Protuberances and depressions in the land are suggested by hatched radiating lines. It can be difficult differentiating between between hills and valleys, but there is something visceral and immediate in these markings: an expression of subjective experience, not of mathematical analysis.
The hatched lines are important because they operate anecdotally, as an expression of how the environment is perceived by the body. In contrast, the contour lines of modern maps, with their precise grading of elevation above a theoretical sea-level, presuppose actions to be taken upon the land: circumvention, penetration, extraction and commodification. All the processes which have helped to hide the topography of Berlin under the things we call Berlin.
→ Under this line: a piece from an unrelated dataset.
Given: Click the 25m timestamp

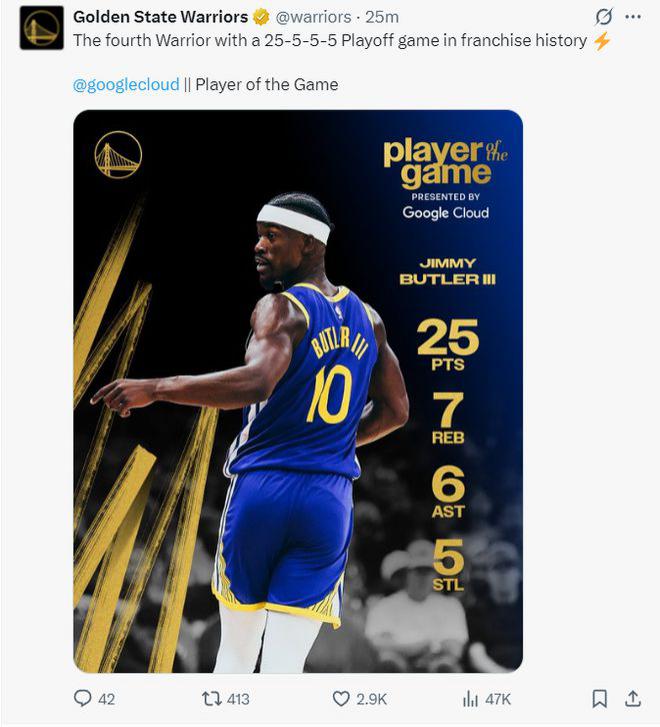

Schneider’s hatchings are not the only detail which suggest an alternative reading of the Berlin landscape. My eyes are drawn to the bottom of the sheet, far from the city center, and towards the literal edge-lands, a periphery in the waiting.
Nestling in a string of elongated depressions, a chain of ponds and pools is discernible. By fading out the surroundings, a pattern becomes apparent: a giant aquatic landscape comes to dominate my perception of the region. It is impossible to ignore the east-west orientation, suggestive of ancient geological forces. And it is hard to resist the temptation to see the collection of ponds as a discrete place unto itself.
And perhaps this is why Schneider’s map has become central to the Walk. Not because of a nostalgia for what is lost to time, but because it enables the Walk to generate new readings of the city based on a different set of codes.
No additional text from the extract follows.